━━ The data

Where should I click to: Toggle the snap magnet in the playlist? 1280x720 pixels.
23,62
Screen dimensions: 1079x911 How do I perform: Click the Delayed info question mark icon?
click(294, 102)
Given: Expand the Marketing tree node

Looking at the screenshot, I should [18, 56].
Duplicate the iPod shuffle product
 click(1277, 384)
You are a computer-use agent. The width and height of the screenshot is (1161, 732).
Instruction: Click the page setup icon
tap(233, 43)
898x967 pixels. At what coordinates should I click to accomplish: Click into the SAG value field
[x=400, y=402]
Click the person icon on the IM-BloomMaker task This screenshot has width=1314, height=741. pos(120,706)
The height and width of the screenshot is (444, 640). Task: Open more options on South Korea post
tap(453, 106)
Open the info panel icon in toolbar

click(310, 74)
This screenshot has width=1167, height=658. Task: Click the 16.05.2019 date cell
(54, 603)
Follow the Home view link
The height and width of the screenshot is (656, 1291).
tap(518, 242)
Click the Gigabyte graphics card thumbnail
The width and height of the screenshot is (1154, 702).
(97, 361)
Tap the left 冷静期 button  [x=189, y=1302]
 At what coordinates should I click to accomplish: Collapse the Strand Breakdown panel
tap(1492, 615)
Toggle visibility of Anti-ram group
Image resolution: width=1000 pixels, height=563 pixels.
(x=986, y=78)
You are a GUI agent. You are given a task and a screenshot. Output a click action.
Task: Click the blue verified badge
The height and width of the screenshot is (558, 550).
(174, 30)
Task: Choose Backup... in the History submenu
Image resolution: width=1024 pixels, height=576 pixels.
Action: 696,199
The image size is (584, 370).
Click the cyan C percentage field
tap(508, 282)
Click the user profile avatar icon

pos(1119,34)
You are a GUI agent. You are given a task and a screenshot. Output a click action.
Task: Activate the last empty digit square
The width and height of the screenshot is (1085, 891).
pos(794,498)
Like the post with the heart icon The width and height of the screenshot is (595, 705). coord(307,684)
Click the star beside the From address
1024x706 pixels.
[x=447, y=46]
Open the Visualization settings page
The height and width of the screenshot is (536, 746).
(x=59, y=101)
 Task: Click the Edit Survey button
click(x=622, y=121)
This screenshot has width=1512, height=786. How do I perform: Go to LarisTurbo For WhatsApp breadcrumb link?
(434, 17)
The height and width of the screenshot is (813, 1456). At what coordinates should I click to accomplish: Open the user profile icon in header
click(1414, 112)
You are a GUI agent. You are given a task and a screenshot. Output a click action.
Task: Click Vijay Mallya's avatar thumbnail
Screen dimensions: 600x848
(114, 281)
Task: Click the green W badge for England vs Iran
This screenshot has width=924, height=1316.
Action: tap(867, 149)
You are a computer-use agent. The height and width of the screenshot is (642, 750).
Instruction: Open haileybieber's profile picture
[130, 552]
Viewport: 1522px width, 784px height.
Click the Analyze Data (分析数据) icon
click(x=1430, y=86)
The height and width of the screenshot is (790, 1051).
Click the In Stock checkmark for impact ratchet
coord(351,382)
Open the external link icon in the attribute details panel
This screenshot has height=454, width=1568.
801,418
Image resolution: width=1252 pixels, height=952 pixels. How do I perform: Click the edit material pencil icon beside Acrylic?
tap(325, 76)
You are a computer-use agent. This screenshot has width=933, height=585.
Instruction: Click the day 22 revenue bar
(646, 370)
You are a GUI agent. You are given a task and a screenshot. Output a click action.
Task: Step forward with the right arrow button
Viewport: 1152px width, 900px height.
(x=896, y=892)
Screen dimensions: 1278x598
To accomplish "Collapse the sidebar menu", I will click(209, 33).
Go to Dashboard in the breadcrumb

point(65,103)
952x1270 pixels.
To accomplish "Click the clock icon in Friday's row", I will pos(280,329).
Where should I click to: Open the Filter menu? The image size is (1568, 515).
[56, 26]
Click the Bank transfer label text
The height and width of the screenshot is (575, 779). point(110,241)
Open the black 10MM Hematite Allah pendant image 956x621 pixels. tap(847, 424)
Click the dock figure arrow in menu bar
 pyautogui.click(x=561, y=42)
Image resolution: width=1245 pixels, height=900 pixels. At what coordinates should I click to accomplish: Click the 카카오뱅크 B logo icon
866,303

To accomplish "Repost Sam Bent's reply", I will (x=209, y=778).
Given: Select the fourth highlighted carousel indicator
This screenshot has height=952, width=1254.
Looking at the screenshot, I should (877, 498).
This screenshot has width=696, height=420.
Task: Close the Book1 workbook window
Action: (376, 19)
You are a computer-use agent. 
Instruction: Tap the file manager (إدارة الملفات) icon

━━━━

Whenever the string "computer" shows up in a line above, copy that line.

You are a computer-use agent. The width and height of the screenshot is (1161, 732).
You are a computer-use agent. The height and width of the screenshot is (642, 750).
You are a computer-use agent. This screenshot has width=933, height=585.
You are a computer-use agent. 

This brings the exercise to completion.